Moore is happy to point out that a large part of the US is ignored by coastal elites. But that has always happened. They went through worse in the 1930s, but, rather than electing some right-wing dunderhead, they embraced something close to democratic socialism with the New Deal.
“I think most people now realise the American dream is just that – it’s never going to be a reality for them,” Moore ventures. “Both parties have let them down and they saw that the elites of both parties hated Trump. And that made them like Trump.”
Fahrenheit 11/9 begins and ends with a study of the Trump ascendancy. In between, Moore ponders recent phenomena such as the Parkland shooting, the West Virginia teachers’ strike and the apparent rise of a new left. He also finds time to address his own early encounters with Trump. Of course, he ended up on a TV broadcast with the future president. The most unlikely people have admitted that Trump can be charming in person.

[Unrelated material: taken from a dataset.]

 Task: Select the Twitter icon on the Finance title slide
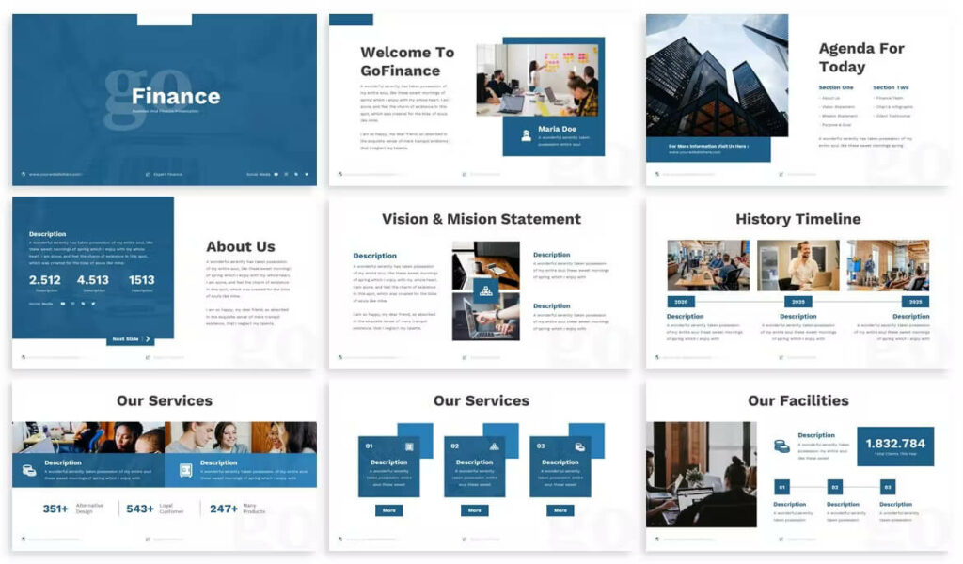click(306, 174)
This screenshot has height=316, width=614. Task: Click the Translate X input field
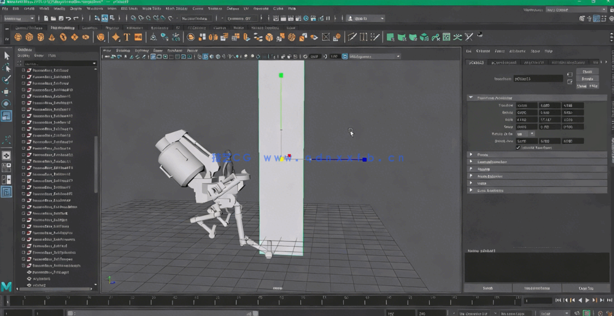(x=526, y=106)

“Absolutely, yes,” Moore says. “I didn’t tell the whole story in the movie. I had to go back into the green room and tell him that it was going to be okay. I didn’t realise until much later that I was being played.”

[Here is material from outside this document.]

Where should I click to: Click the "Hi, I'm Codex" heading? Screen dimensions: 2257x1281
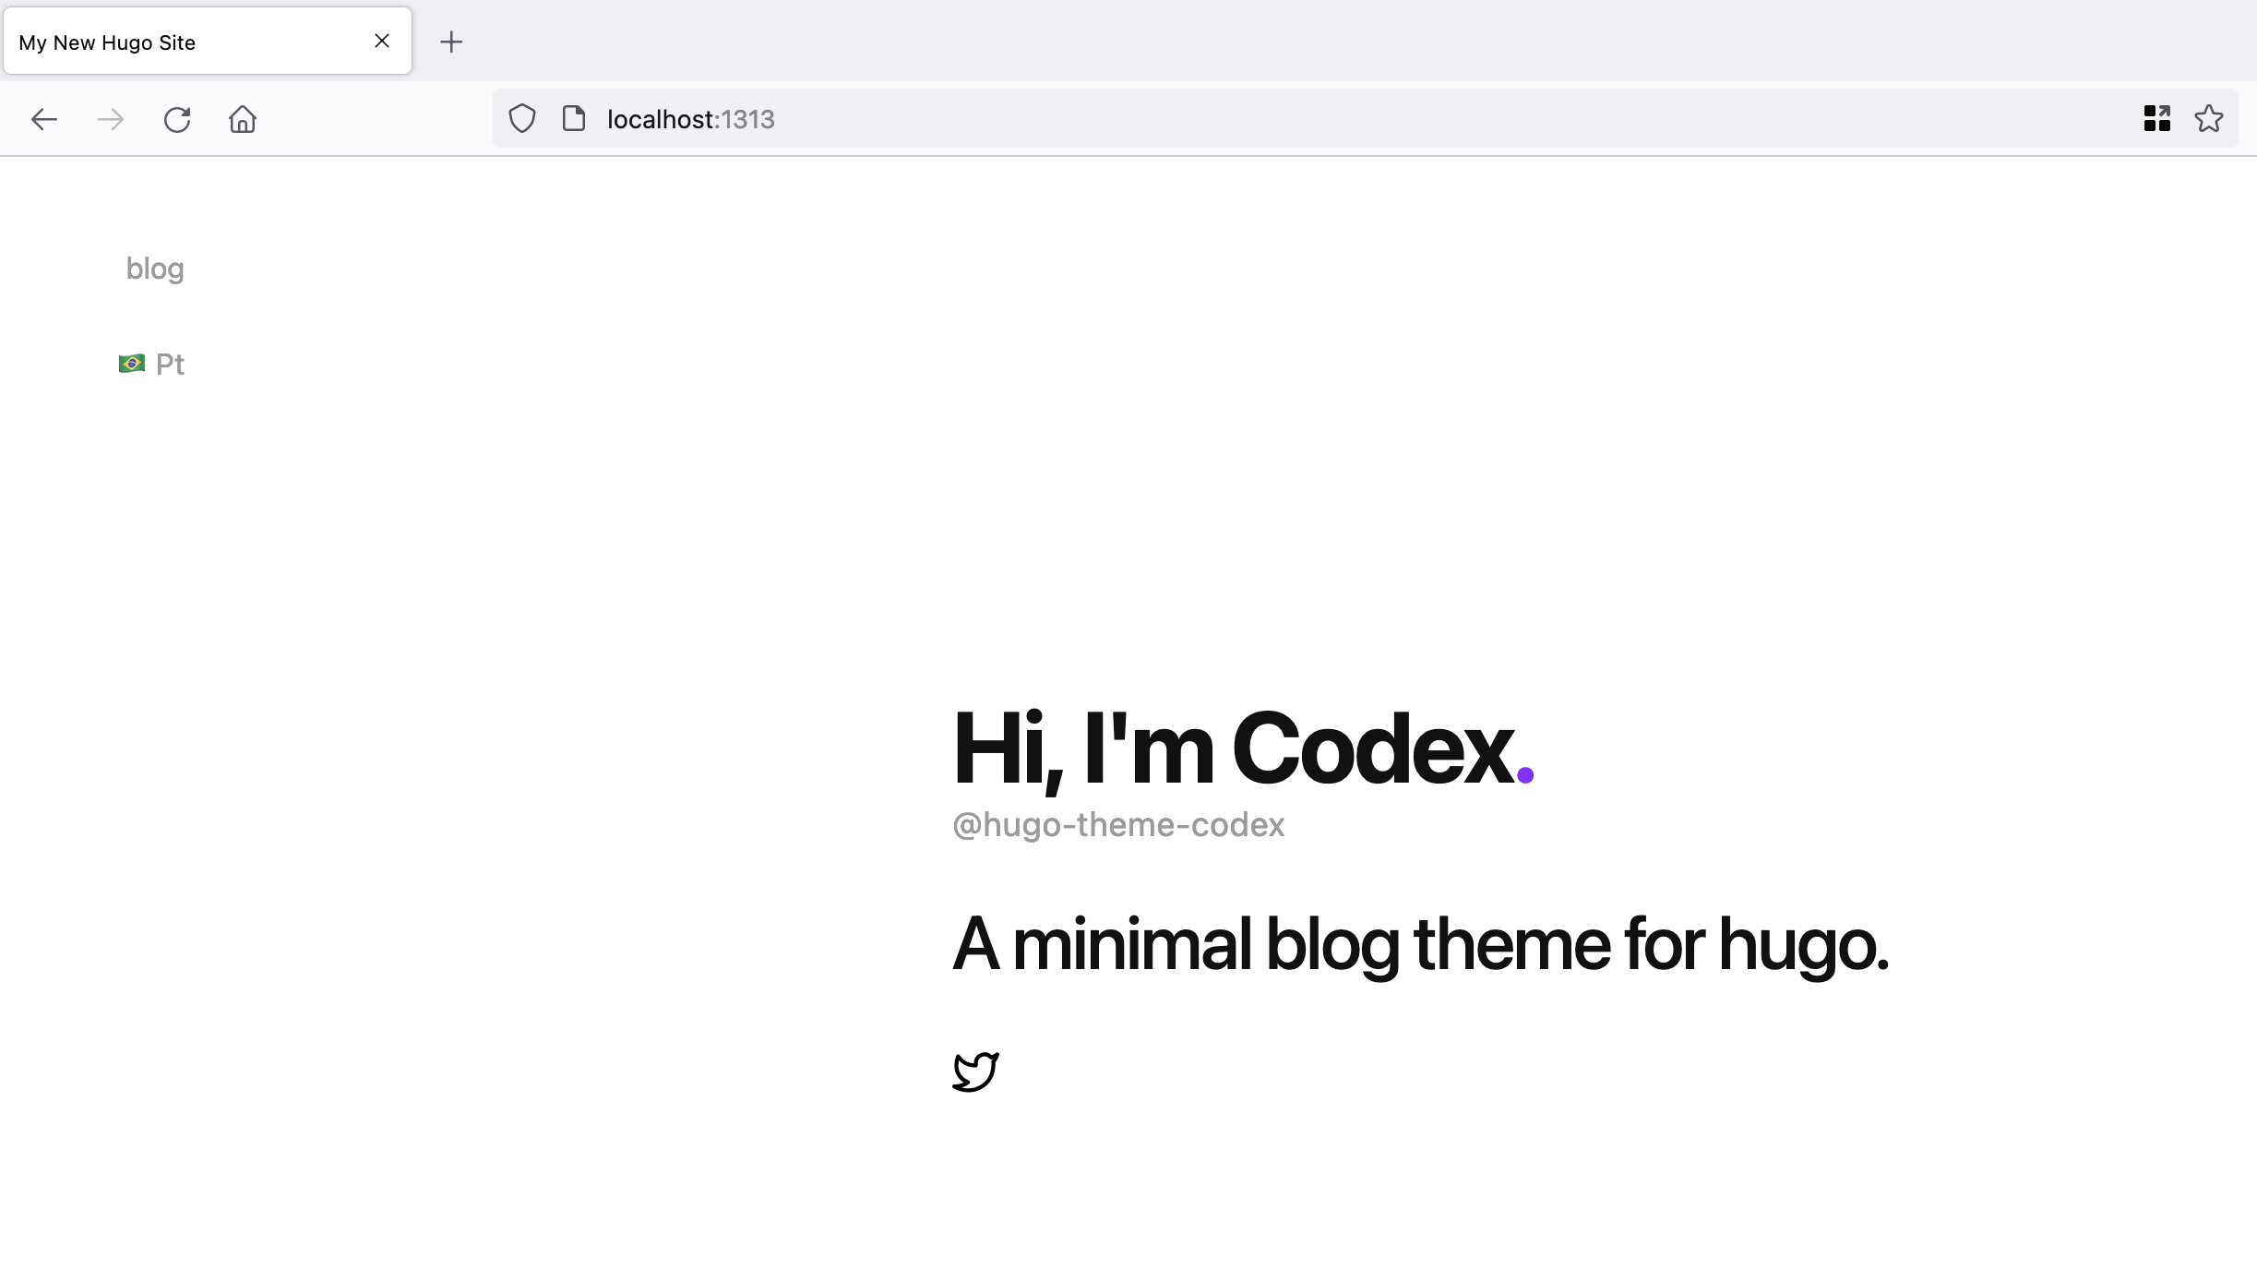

He had to tell him everything was “going to be okay”? He had to comfort the great Emperor of Braggadocio?
“He gets you feeling sorry for him,” he says. “He always feels like the outsider. The rich elites never did accept him into their club in New York. He was the trailer trash of millionaires. He doesn’t want them to like him. He genuinely doesn’t care about them.”
That’s interesting. So, in that sense, maybe his voters are right about him. Despite being born into wealth, Trump might just be an
anti-establishment figure. A long silence. “Let me think about that one,” Moore says sombrely. “I’m not sure how to answer that.”
Nobody could accuse Moore of being born anywhere near a silver spoon. His father was an assembly-line worker and his mother was a secretary. He has gone on to move in the most exalted circles. Bowling for Columbine won the Oscar for best documentary in 2003. Just a year later, Fahrenheit 9/11, his dissection of the second Bush presidency, became the first documentary in nearly 50 years to take the Palme d’Or at Cannes. Yet he has retained that working-class look throughout: baseball cap, baggy shirt, shaggy hair. I wonder if his politics have changed. Has he, with age, drifted even a tad to the right? “No. Have you?” I don’t think so. But people do. “Oh no. I think the opposite. I am more radical,” he says. “When people say: ‘What can we do to convince Trump voters?’ I say: ‘Don’t waste your time.’ All our energy has to be directed to getting our side out. If somebody is still for Trump after all they’ve seen in the past two years, then they’re lost. You have to let them go. You have to spend your time convincing those on our side who may not be planning to vote.”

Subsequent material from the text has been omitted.